We were blessed to have the opportunity to go and visit my brother Joel this past Thursday.  It was so good to spend some time with him.  My parents were there with Erik and I, and we had the chance to lay hands on Joel and pray over him.  It was a very powerful time.  And there were also some funny moments.  You see, Joel is a goofy guy and has a great sense of humor.  That comes in handy during moments of extreme pain.  As we walked with him through the hallways of his hospital, he had his little i_P_od in hand and he played us some new tunes that he had downloaded.  People were trying to figure out where the songs were coming from.  Only Joel could get away with playing his tunes in the hallways of the hospital!  It was fun and it made all of us smile. :)  He had his landmarks on the walk, including the different water fountains and the different statues.  (He even touched one statue for good luck!  That's my brother!  Funny.)  And he greeted people as he passed them too - he is a very friendly guy, and his kind spirit is contagious.  I'm so proud of him.  And my heart hurts to see him aching, literally aching in his physical body.  He was in a ton of pain that day, and no pain medicine could touch his pain.  How I wish I could have taken the pain from him.

I just spoke to Joel tonight.  He seemed to be in good spirits.  And he told me that he is set to have a CT scan tomorrow at the hospital.  We would love your prayers for my brother and for this new CT.

We know that He is in control.  The Lord is on His throne, always.  He is with Joel.  And He is with us.
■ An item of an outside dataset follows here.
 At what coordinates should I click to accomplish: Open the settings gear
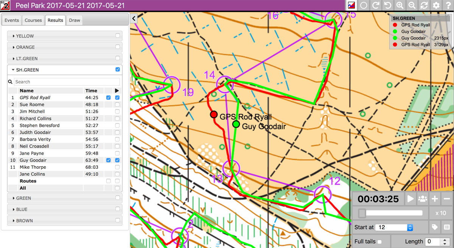436,5
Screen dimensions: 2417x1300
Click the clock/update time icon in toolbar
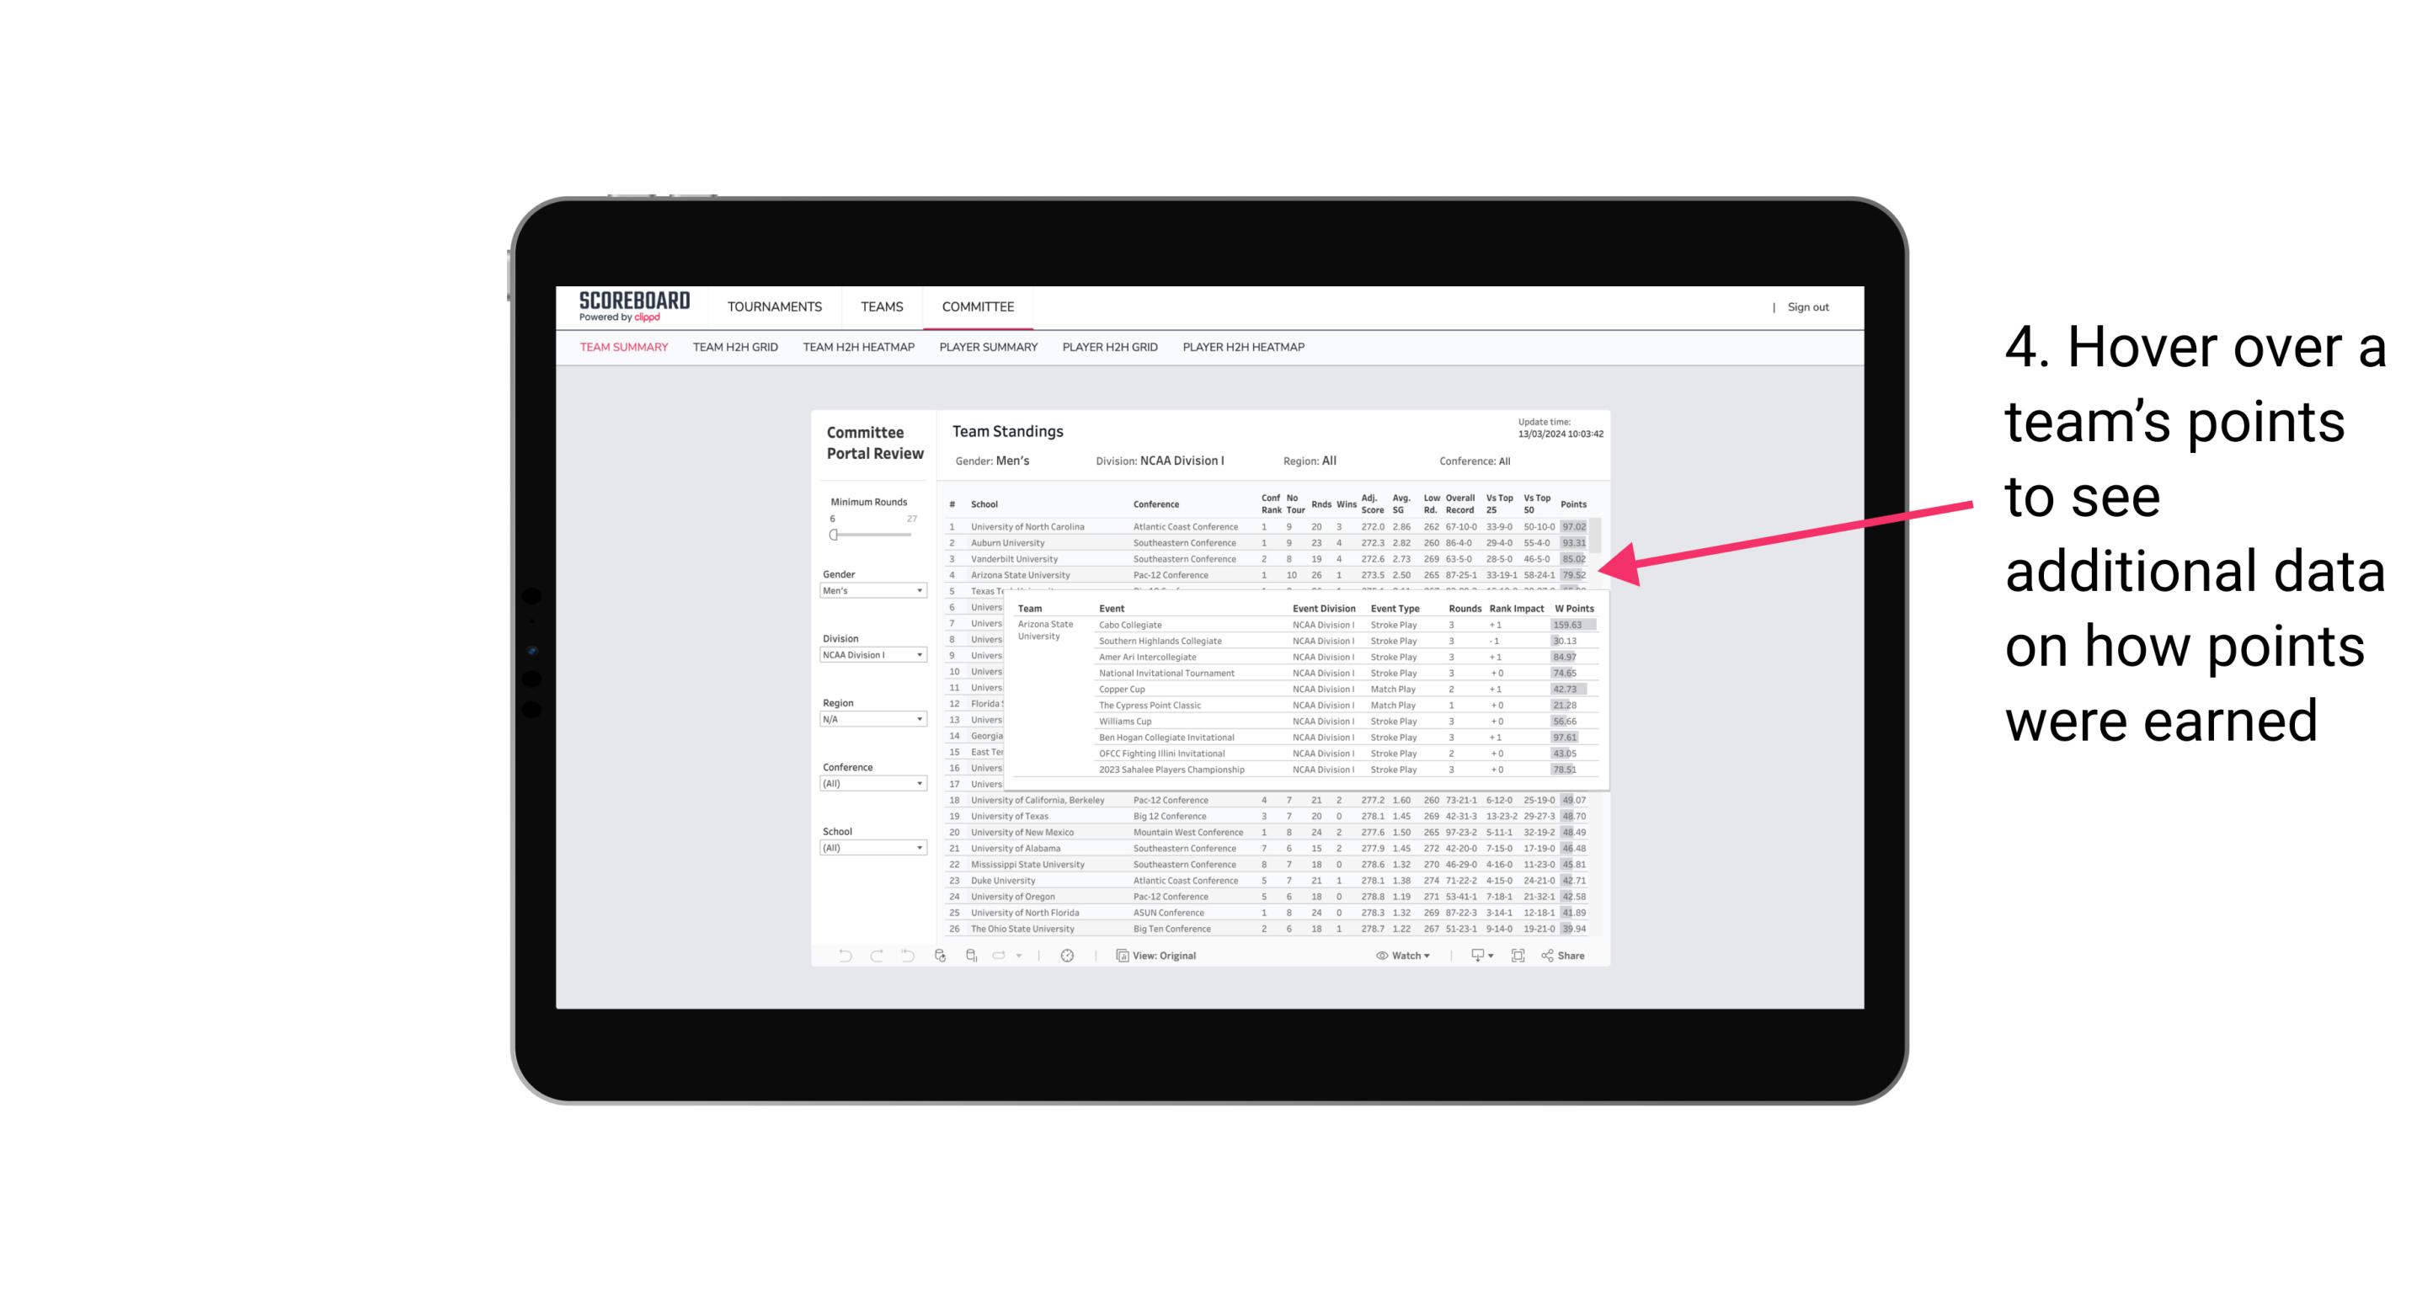tap(1068, 956)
I hope that you had a blessed Mother's Day.  It was bittersweet, to say the least.  I will write more about that later...

Blessings to you,
Love,
Melody

Wednesday, May 9, 2012

Not Able To Draw...

Today at my MO_PS group, our speaker talked about planning how we want our family to be and how we want it to look.  She was coming at it more from a spiritual perspective and did a great job reminding us of the importance to include our faith in the day to day of raising our kids.  She shared how special it was that her parents quoted scripture a lot in reference to different situations that would arise, and how she still today remembers those scriptures readily because she heard them so many times.  My parents did a good job of that as well.  Thanks, Mom and Dad.  You definitely helped implant many verses into my brain.  The one that really stands out in my mind is "children obey your parents, for this is right."  Ah yes, the times of not wanting to obey were many!  And now, as a parent myself, I understand why they kept telling me that verse and why they wanted me to remember it!

I hadn't cried for more than about a minute in days.  Things were going along swimmingly well.  And then today, at our meeting, our speaker had wanted us to participate in a certain exercise.  She had given us packets with some materials to help us with our family planning and outlook, along with lots of scriptures and thoughts to encourage us.  On the front of our packet was a blank page that said something like "my family picture."  She asked us to draw what we wanted our family to look like.  Well, at that moment I completely lost it.  The anxiety welled up in me and the reminder that we just lost our baby girl exactly 10 weeks ago and that her due date was exactly one month ago hit me smack in the face.  For you see, I had it all planned out in my head.  For years, I have wanted three or four kids...probably my whole life.  My whole life I had planned that I would have at least three kids, because naturally having grown up in a house with three kids it seemed like a good number.  Of course, after having our two miscarriages the reality of possibly not having another became quite clear.  And then our sweet Solveig was such an amazing miracle.  We knew, and still KNOW, that she was a true gift from God.  During her pregnancy I was planning out in my mind what our little family would look like, and it finally felt complete because she was in the picture.  Then life happened, and her life was taken away.  Her life was taken away to Jesus, where she continues to live.  As my friend Kellie says about her daughter, "Makenzie is in future, she's just ahead of me."  And my Solveig is also ahead of me, along with our other two babies.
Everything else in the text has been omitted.